For each parameter, n_eff is a crude measure of effective sample size,
and Rhat is the potential scale reduction factor on split chains (at
convergence, Rhat=1).
check_hmc_diagnostics(fit)
Divergences:
599 of 3000 iterations ended with a divergence (19.9666666666667%).
Try increasing 'adapt_delta' to remove the divergences.
Tree depth:
0 of 3000 iterations saturated the maximum tree depth of 10.
Energy:
E-BFMI indicated no pathological behavior.
R scripts
#Splines
set.seed(123)
X1 <- seq(from=-5, to=5, length=150) # generating inputs
B2<- t(bSpline(X1, knots=seq(-4.9,5,1), degree=3, intercept = TRUE)) # creating the B-splines
num_data <- length(X1)
num_basis <- nrow(B2)
a0 <- 0.2 # slope
a <- rnorm(num_basis, 0, 1) # coefficients of B-splines
#Random Effects
set.seed(123)
sigma_u0 <- 1
u_0j <- rnorm(num_basis, mean = 0, sd = sigma_u0) # "Random intercepts"
beta_0j <- rep(u_0j, length=num_data) # Varying intercepts
cluster <- rep(1:num_basis, length=num_data) # Cluster indicator
Y_true2 <- beta_0j + as.vector(a0*X1 + a%*%B2) # generating the output -> multiplication of intercept w/ X plus matrix multiplication of a and B (Splines)
# Combine
dat <- list(Ni = num_data,
Nj = num_basis,
cluster = cluster,
Y = Y_true2,
X = X1,
B = B2
)
model <- rstan::stan_model("a.stan")
fit <- rstan::sampling(model,data=dat, chains =3 )
traceplot(fit)
Stan file named a.stan
in the above R code
data {
int<lower=0> Ni; // Number of observations (an integer)
int<lower=0> Nj; // Number of clusters (an integer)
int<lower=1> cluster[Ni]; // Cluster IDs
vector[Ni] Y; // output
vector[Ni] X; // X as in intervalls
matrix[Nj, Ni] B; // splines-matrix
}
parameters {
row_vector[Nj] a_raw; //rows of the b-splines
real a0; //slope ??

****************

• Exercise
List every name that appears to the left of an equals sign inside the list() call assigned to dat in the R and Stan excerpt.

****************

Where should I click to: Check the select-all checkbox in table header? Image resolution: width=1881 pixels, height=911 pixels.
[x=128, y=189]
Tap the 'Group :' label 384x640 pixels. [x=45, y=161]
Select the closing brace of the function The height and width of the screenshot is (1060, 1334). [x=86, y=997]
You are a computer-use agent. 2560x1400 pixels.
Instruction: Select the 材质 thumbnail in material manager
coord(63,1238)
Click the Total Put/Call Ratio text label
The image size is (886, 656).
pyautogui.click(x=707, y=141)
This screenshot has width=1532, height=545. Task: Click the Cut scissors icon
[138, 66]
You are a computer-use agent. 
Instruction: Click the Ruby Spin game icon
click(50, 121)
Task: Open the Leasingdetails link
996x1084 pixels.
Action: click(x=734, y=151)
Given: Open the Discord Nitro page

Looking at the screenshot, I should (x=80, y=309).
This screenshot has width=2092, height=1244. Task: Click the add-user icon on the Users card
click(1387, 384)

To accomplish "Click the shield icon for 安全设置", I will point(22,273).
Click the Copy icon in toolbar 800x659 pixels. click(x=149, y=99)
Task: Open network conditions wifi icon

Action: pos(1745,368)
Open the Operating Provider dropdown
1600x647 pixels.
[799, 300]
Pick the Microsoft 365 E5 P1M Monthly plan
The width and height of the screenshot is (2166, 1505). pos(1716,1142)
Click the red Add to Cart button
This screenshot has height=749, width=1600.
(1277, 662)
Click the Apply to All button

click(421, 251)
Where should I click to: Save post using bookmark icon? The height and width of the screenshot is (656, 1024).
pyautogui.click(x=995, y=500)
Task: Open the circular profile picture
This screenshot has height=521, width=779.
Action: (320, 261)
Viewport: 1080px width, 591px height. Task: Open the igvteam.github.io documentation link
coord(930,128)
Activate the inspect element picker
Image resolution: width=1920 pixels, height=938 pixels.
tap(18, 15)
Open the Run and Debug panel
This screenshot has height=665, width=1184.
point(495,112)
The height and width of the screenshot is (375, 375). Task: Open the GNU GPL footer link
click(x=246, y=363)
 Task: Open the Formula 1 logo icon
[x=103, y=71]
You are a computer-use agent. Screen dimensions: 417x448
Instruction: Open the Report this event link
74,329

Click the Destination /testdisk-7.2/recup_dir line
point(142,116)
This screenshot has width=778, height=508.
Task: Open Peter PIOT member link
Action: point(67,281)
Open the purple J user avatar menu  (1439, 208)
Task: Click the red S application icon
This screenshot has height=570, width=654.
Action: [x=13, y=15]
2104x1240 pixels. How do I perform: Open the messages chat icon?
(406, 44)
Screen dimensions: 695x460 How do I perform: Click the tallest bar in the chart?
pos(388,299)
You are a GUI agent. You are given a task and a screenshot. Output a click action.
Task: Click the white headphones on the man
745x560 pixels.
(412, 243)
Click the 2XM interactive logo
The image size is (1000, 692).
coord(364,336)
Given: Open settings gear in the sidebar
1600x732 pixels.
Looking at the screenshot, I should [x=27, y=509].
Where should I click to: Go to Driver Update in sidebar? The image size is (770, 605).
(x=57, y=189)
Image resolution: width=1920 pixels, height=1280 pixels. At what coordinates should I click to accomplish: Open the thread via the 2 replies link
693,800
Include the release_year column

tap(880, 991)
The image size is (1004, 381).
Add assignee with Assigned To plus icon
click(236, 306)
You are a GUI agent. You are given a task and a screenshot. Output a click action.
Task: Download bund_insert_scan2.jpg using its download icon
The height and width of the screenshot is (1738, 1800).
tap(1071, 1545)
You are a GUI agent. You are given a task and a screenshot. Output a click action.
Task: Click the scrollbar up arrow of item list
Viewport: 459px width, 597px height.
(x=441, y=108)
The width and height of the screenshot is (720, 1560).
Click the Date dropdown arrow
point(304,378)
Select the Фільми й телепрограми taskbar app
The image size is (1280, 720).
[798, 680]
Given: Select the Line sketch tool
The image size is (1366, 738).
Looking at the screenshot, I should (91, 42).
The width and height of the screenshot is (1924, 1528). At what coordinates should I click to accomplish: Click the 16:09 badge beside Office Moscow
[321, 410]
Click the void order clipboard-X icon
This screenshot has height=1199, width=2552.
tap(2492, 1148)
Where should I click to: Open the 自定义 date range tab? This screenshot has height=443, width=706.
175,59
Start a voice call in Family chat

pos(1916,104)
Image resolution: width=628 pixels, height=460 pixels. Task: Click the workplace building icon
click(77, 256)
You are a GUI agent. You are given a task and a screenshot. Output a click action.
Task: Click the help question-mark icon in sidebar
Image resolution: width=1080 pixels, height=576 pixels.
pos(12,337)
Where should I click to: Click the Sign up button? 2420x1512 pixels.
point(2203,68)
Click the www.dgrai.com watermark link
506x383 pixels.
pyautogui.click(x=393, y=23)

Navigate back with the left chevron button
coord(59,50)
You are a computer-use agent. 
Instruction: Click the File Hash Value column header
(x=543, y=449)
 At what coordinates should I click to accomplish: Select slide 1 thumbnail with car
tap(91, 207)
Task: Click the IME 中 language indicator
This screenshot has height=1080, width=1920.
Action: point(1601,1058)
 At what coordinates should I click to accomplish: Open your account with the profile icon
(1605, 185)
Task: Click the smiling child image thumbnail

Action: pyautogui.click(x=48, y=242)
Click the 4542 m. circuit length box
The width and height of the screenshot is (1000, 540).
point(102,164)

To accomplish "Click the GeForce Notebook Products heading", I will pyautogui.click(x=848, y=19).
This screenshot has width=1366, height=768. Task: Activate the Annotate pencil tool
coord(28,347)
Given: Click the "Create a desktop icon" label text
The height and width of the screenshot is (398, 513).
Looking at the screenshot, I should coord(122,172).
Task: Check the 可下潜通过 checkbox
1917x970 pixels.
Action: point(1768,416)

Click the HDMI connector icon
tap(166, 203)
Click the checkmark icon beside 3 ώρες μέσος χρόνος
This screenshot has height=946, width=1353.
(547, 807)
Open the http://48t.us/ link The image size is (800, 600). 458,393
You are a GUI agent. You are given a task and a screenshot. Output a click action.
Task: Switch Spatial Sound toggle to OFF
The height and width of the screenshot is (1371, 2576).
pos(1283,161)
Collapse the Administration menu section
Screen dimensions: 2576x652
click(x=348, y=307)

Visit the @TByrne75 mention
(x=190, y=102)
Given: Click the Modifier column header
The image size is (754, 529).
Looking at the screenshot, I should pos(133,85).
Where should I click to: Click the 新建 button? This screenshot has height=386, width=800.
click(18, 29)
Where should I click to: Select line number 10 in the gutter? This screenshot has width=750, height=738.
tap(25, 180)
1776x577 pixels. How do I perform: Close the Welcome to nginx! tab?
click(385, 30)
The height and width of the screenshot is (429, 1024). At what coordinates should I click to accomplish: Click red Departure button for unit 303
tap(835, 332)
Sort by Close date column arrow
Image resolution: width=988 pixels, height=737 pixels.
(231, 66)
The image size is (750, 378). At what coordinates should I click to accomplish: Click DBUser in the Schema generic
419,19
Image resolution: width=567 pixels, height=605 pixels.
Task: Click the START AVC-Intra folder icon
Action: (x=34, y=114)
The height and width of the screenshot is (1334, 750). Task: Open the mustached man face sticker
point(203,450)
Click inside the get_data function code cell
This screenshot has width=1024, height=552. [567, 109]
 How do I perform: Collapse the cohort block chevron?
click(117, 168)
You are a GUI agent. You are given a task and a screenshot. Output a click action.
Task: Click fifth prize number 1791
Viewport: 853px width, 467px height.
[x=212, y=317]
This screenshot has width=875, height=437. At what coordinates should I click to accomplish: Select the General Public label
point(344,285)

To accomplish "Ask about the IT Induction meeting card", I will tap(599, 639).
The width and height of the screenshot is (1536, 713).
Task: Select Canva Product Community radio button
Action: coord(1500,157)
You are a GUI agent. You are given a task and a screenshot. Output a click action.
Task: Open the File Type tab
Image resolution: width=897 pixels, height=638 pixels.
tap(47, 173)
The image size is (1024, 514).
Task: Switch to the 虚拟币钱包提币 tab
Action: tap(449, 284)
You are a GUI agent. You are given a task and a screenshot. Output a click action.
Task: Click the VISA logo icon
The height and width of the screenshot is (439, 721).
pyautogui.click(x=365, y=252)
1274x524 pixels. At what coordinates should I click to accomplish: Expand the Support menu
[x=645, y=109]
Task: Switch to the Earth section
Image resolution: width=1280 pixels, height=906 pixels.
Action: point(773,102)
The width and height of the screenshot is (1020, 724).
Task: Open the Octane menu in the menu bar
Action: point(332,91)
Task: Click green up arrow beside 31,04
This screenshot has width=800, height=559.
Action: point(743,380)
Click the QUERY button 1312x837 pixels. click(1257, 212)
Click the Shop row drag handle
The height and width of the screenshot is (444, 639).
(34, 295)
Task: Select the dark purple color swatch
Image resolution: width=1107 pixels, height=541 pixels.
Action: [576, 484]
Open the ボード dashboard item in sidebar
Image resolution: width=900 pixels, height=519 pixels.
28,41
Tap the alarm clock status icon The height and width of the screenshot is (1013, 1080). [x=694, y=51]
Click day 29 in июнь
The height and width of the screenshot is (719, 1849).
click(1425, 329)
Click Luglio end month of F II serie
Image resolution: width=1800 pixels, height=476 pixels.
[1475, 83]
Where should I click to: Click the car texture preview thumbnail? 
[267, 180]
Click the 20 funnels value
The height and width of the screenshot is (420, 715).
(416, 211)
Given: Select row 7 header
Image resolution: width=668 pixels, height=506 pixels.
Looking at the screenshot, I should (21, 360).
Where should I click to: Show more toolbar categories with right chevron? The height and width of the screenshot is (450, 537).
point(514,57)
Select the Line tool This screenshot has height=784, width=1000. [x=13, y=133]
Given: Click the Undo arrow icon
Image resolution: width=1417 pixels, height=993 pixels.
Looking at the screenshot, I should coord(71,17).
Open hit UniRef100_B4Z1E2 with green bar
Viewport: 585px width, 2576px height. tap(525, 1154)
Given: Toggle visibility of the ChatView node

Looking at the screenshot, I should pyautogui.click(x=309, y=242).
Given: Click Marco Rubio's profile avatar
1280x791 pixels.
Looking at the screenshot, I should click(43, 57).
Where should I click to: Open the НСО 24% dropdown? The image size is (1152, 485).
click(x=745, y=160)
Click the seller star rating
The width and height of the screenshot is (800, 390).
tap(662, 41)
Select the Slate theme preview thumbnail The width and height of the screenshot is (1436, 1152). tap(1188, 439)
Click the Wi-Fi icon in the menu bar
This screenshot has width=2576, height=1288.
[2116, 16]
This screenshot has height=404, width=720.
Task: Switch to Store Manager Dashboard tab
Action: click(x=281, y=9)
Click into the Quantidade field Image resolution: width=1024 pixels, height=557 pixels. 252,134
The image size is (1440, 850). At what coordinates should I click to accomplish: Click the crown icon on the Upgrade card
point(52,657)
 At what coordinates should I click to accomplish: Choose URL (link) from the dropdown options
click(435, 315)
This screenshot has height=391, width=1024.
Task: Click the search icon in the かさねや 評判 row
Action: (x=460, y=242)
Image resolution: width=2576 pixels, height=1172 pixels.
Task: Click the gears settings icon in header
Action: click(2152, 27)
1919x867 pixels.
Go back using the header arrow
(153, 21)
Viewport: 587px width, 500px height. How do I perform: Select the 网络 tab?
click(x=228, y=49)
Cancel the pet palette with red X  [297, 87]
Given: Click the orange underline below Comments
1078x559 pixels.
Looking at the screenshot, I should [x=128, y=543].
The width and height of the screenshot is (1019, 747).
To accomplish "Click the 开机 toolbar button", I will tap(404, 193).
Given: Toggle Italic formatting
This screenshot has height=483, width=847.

****************

• Exercise answer
Ni, Nj, cluster, Y, X, B